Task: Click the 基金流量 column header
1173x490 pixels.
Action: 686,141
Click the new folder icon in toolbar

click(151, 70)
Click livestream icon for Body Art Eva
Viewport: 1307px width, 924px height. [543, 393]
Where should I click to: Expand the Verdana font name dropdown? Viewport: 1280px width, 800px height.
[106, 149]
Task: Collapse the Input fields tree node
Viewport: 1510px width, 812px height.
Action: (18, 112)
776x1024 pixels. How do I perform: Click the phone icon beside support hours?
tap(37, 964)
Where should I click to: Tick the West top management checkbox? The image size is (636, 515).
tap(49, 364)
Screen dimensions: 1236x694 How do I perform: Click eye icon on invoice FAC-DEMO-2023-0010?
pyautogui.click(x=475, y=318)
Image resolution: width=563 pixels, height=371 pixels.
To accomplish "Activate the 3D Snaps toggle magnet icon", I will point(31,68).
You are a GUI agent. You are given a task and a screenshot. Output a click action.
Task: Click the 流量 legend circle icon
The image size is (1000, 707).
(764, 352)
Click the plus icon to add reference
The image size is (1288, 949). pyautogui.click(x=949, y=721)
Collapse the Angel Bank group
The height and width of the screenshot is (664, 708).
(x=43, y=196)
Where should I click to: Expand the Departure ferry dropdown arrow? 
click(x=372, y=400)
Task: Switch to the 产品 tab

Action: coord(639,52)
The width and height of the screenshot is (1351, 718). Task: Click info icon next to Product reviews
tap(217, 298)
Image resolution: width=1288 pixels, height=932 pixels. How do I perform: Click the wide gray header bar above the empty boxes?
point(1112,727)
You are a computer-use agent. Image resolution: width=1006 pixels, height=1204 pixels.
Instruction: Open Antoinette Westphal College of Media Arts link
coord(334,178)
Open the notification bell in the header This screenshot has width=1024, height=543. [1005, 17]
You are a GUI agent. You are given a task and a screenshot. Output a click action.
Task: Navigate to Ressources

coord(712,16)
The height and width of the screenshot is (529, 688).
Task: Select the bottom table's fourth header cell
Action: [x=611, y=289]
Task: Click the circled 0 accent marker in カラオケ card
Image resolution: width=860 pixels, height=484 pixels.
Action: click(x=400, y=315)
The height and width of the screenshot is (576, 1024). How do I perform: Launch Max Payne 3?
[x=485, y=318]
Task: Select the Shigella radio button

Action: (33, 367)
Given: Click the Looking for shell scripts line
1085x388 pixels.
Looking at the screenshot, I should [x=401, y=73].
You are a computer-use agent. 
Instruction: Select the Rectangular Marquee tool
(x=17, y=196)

_TASK GOAL_
Revise the listing lines between the one holding "Task: Switch to the 产品 tab" and the one holding "Open the notification", inclusive, putting "Customer reviews" in place of "Product reviews" and leaving all else as it stands.

_RESPONSE TO THIS TASK_
Task: Switch to the 产品 tab

Action: coord(639,52)
The width and height of the screenshot is (1351, 718). Task: Click info icon next to Customer reviews
tap(217, 298)
Image resolution: width=1288 pixels, height=932 pixels. How do I perform: Click the wide gray header bar above the empty boxes?
point(1112,727)
You are a computer-use agent. Image resolution: width=1006 pixels, height=1204 pixels.
Instruction: Open Antoinette Westphal College of Media Arts link
coord(334,178)
Open the notification bell in the header This screenshot has width=1024, height=543. [1005, 17]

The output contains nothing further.